“I know my aunties felt sad, they saw the Queen as a mother, a grandmother and a great-grandmother,” McCarthy said.
“I know my brothers felt differently, I know my uncles felt differently, as they reflected too on what the monarchy has meant and what the colonialism has meant.”
She said the Queen was not directly responsible for the frontier wars in colonial Australia, but Indigenous Australians held “mixed feelings and emotions” as a result of the Commonwealth’s oversight.
West Australian Greens senator and Yamatji-Noongar woman, Dorinda Cox, said the sorry business of First Nations people did not end with the parliamentary condolence speeches for the Queen.
“The irony comes from so-called progressives in this country who are silencing the voices, their disapproval for anyone who is brave enough to speak up since the Queen died a fortnight ago,” she said.
“We are a mature nation capable of conversations that both commemorate the life of a public figure while calling out the problematic legacy of the British Empire.”
NSW Labor senator Tony Sheldon said much of the grief of Indigenous Australians had been overshadowed by the mourning period, singling out late performer Jack Charles, who died on September 13.
“I can appreciate and empathise with First Nations people, who may have rightly experienced very different emotions,” Sheldon said.
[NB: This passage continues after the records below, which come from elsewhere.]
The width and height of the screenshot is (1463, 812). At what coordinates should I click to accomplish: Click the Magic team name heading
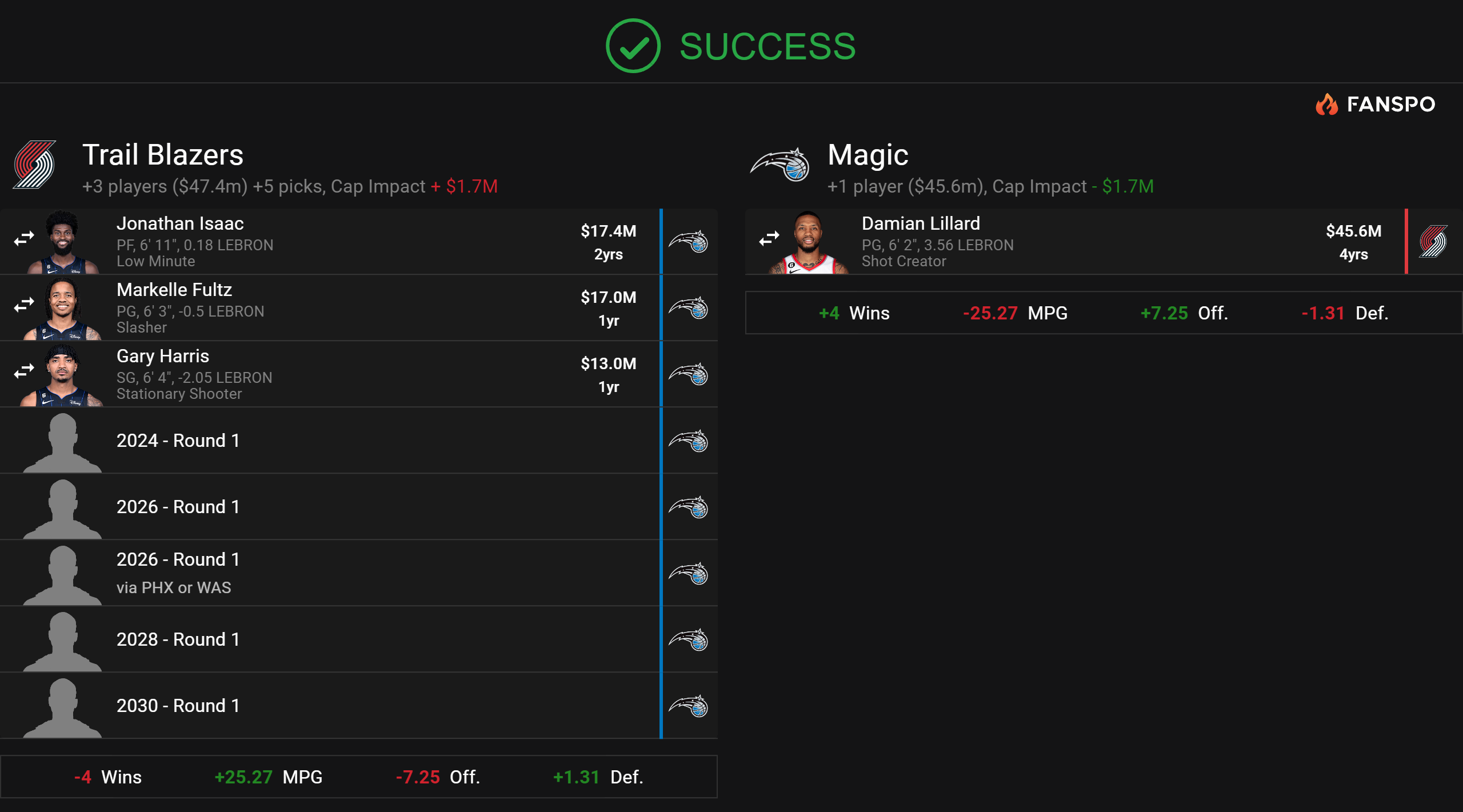(868, 155)
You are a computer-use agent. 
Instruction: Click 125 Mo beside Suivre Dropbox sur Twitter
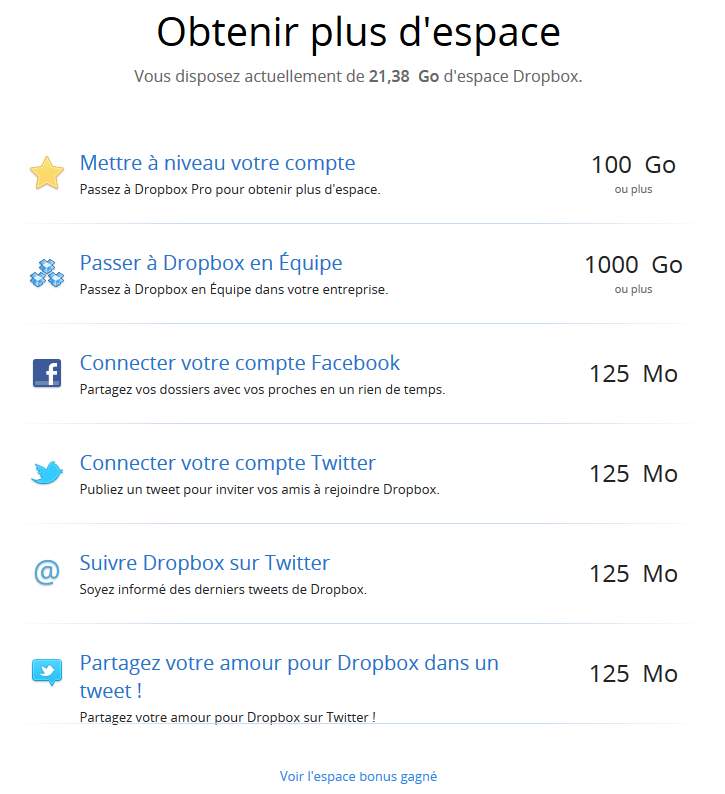[x=633, y=574]

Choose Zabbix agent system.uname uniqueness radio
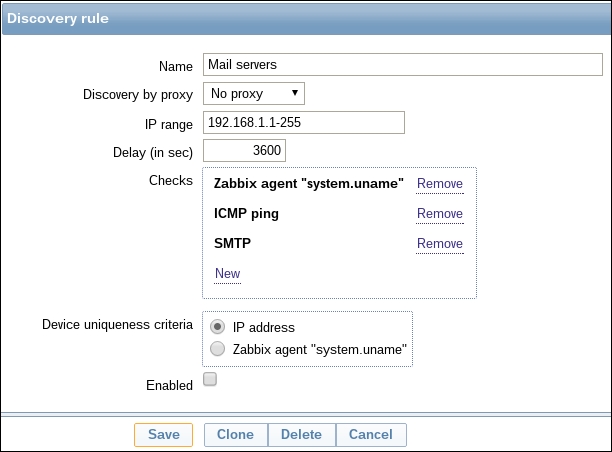(x=217, y=349)
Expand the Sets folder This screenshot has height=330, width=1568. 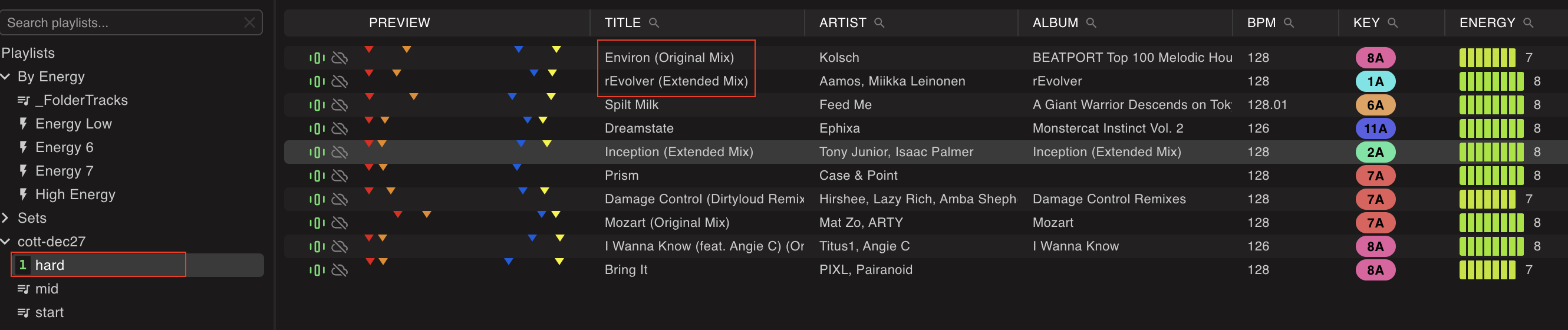point(5,218)
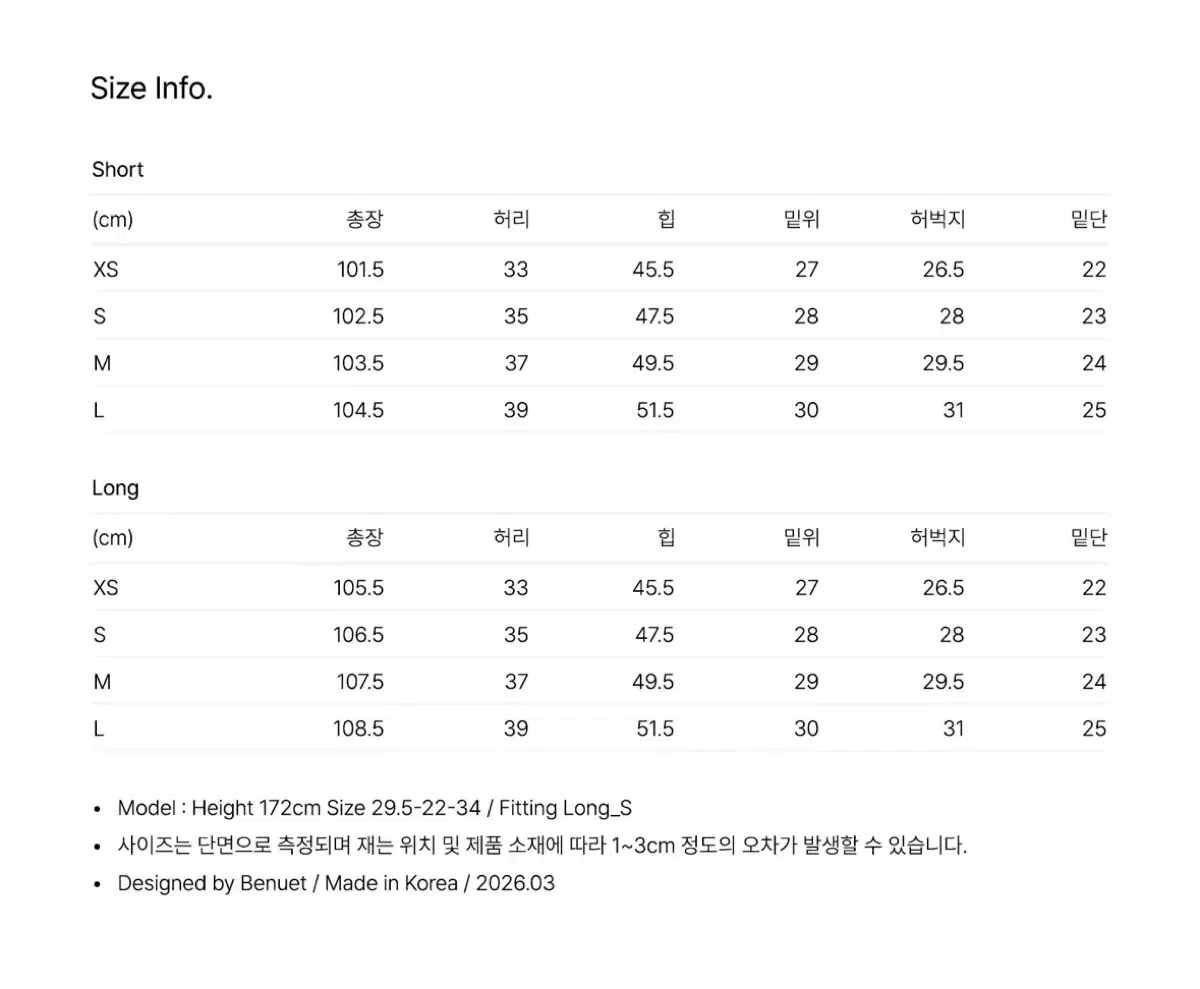Select the L row label in Long table

[98, 729]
The Leader of the House of Representatives, Tony Burke, delivered a short speech in which he spoke of his two great aunts who raised his father in an Irish Catholic household, and “who had all sorts of views about the United Kingdom … but were so proud of the photographs they had from when Her Majesty visited Sydney, and always had on display their best fine-bone China teacup, which was always known as the cup for the Queen, in case she ever popped around.”